▶ _Quoted passage_

Effectively encoding information from different views is the key requirement for multi-view representation, and thus we seek a common representation that can recover the partial (available) observations. Accordingly, the following loss is induced

		$\displaystyle\Delta(\mathcal{S}_{n},f(\mathbf{h}_{n};\boldsymbol{\Theta}_{r}))=\ell_{r}(\mathcal{S}_{n},\mathbf{h}_{n})$		(5)
		$\displaystyle=\sum_{v=1}^{V}s_{nv}\|\|f_{v}(\mathbf{h}_{n};\boldsymbol{\Theta}^{(v)}_{r})-\mathbf{x}_{n}^{(v)}\|\|^{2},$		(5)

where $\Delta(\mathcal{S}_{n},f(\mathbf{h}_{n};\boldsymbol{\Theta}_{r}))$ is implemented with the reconstruction loss $\ell_{r}(\mathcal{S}_{n},\mathbf{h}_{n})$ . $s_{nv}$ indicates the availability of the $n$ th sample in the $v$ th view, i.e., $s_{nv}=1$ and $0$ indicate available and unavailable views, respectively. $f_{v}(\cdot;\boldsymbol{\Theta}^{(v)}_{r})$ is the reconstruction network for the $v$ th view parameterized by $\boldsymbol{\Theta}^{(v)}_{r}$ . In this way, $\mathbf{h}_{n}$ encodes information from available views, and different samples (regardless of their missing patterns) are associated with representations in a common space, making them comparable.

Ideally, minimizing Eq. (5) will induce a complete representation. Since the complete representation encodes information from different views, it should be more versatile compared with using any single view. We provide the definition of versatility for multi-view representation as follows:

Definition 2.3.

(Versatility for Multi-View Representation) Given the observations $\mathbf{x}^{(1)},...,\mathbf{x}^{(V)}$ from $V$ views, the multi-view representation $\mathbf{h}$ is of versatility if $\forall~{}v~{}\text{and}~{}\forall~{}\text{mapping}~{}\varphi(\cdot)$ with $y^{(v)}=\varphi(\mathbf{x}^{(v)})$ , there exists a mapping $\psi(\cdot)$ satisfying $y^{(v)}=\psi(\mathbf{h})$ , where $\mathbf{h}$ is the corresponding multi-view representation for sample $\mathcal{S}=\{\mathbf{x}^{(1)},...,\mathbf{x}^{(V)}\}$ .

▶ _Problems and tasks_
1) According to the passage on multi-view representation, what is the key requirement for multi-view representation?
2) Transcribe the passage on multi-view representation, everything from "Ideally, minimizing Eq." down to "Definition 2.3.".
The items after this passage on multi-view representation are separate material with no connection to it.

▶ _Dataset records_

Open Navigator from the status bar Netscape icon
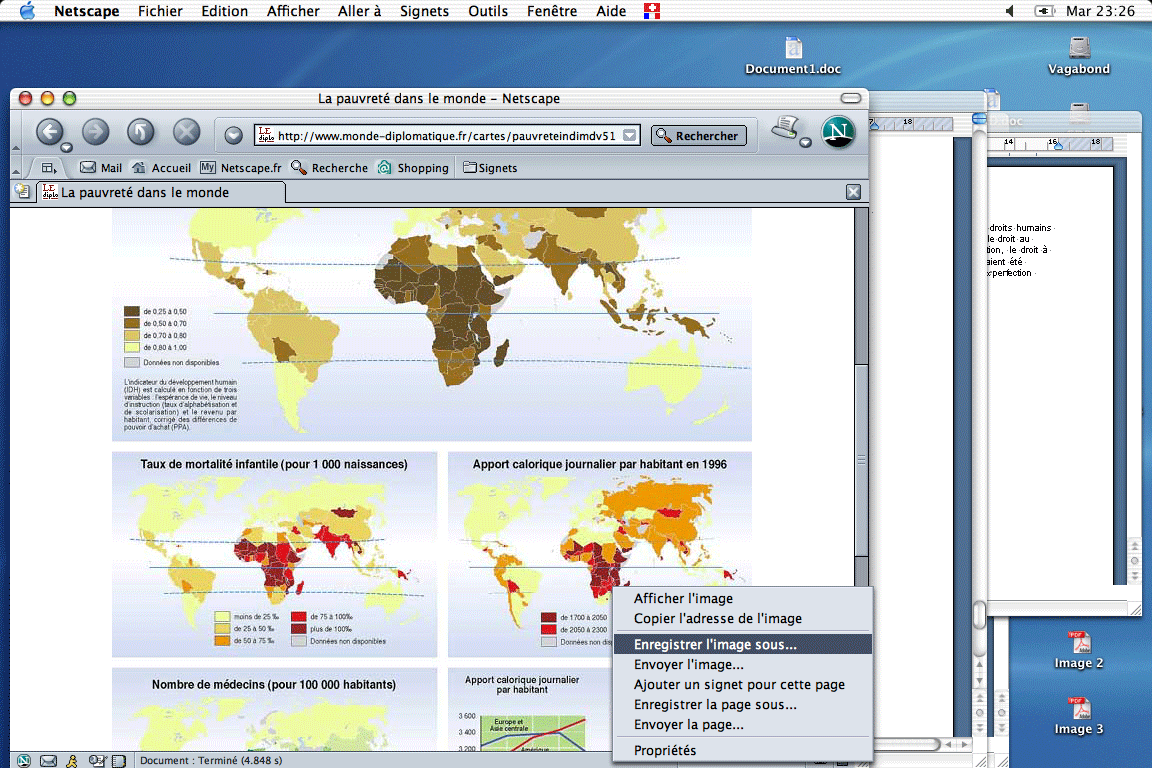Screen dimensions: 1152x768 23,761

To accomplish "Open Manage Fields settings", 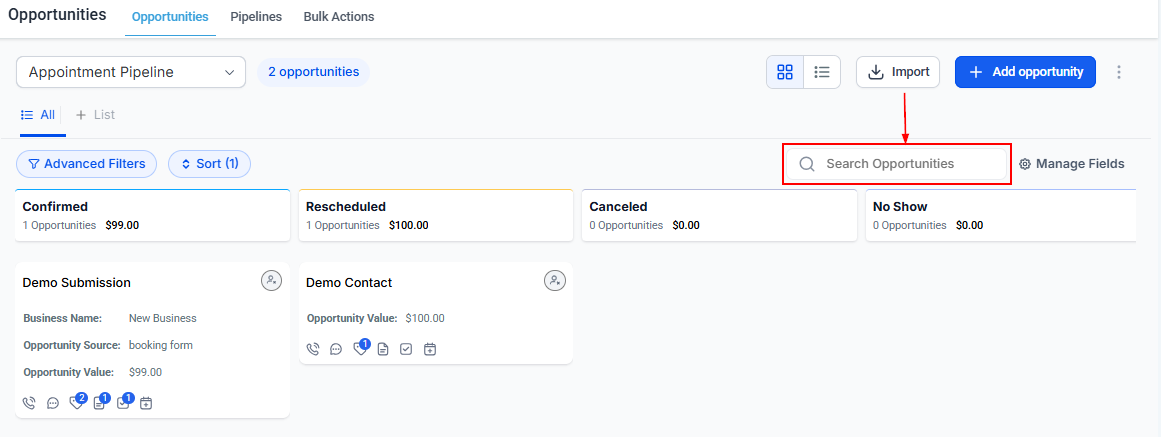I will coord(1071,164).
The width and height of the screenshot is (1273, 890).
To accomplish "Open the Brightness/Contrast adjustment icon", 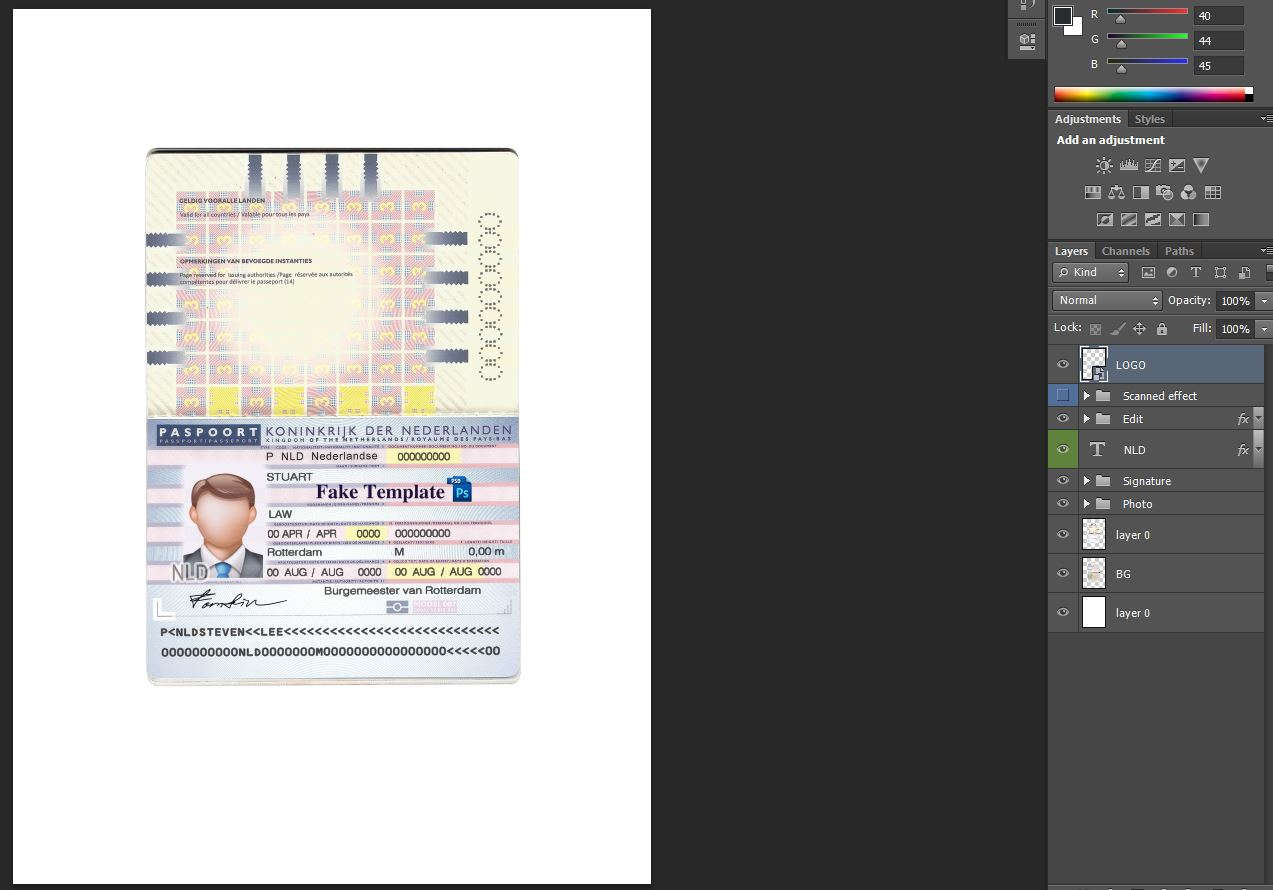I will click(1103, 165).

---

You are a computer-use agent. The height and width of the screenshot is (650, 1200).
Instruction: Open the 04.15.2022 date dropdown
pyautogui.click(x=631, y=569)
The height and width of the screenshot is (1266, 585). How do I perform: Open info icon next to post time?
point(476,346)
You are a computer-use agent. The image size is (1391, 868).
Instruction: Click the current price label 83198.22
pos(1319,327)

--

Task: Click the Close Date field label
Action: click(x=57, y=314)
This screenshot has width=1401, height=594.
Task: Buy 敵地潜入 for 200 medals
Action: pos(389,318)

▶ _Answers in order_
1) Effectively encoding information from different views.

2)
Ideally, minimizing Eq. (5) will induce a complete representation. Since the complete representation encodes information from different views, it should be more versatile compared with using any single view. We provide the definition of versatility for multi-view representation as follows:

Definition 2.3.